The system [beeping] keeps books, journals, and special holdings
in optimum preservation conditions and can retrieve them within minutes for library users.
It will allow the University of Chicago to keep book collections in a central location,
readily available for scholars in many fields.
Here's how it works.
First, library staff members load items into bins based on size using bar codes
that allow the system to track each item's location.
Each bin holds about 100 books or journal volumes.
In all, the system contains 24,000 bins, kept in 12 columns of metal racks
that extend the full length of the library.
Library users discover and request items using the online catalog.

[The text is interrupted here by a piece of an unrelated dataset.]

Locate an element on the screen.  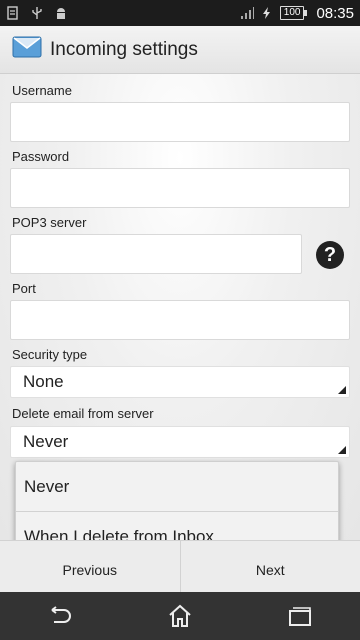
back-icon is located at coordinates (61, 614).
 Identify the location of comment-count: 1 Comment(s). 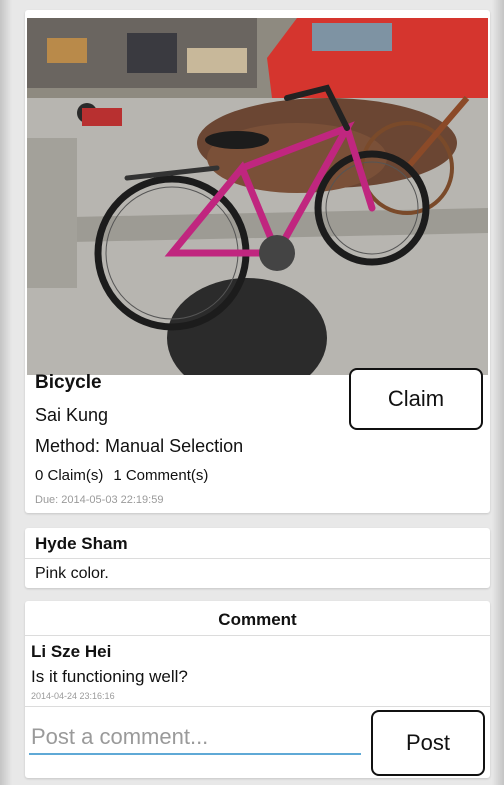
(161, 476).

Any user with a computer and an Internet connection can make a request from anywhere
on campus or from the other side of the world.
The request activates Mansueto's underground storage and retrieval system.
It uses five mechanized cranes, which are 50 feet tall
and custom designed to move among the ten columns.
One of the cranes [beeping] automatically retrieves the bin with the requested item
and lifts it to the ground floor circulation service center.
After a staff member retrieves and scans the item, the system sends an e-mail to the user
that requested it [beep], indicating that the item is ready
for pickup and will be held for seven days.
The whole process is designed to take less than five minutes.
So users who make a request from the central Regenstein Library are likely
to find the book waiting for them by the time they've walked across the bridge to Mansueto.
When the library user returns a book, a staff member scans it into the automated storage
and retrieval software [beep], which summons the appropriate bin.
After the staff member has placed the book in the bin and completed the transaction,
the system is prepared to retrieve it again upon request.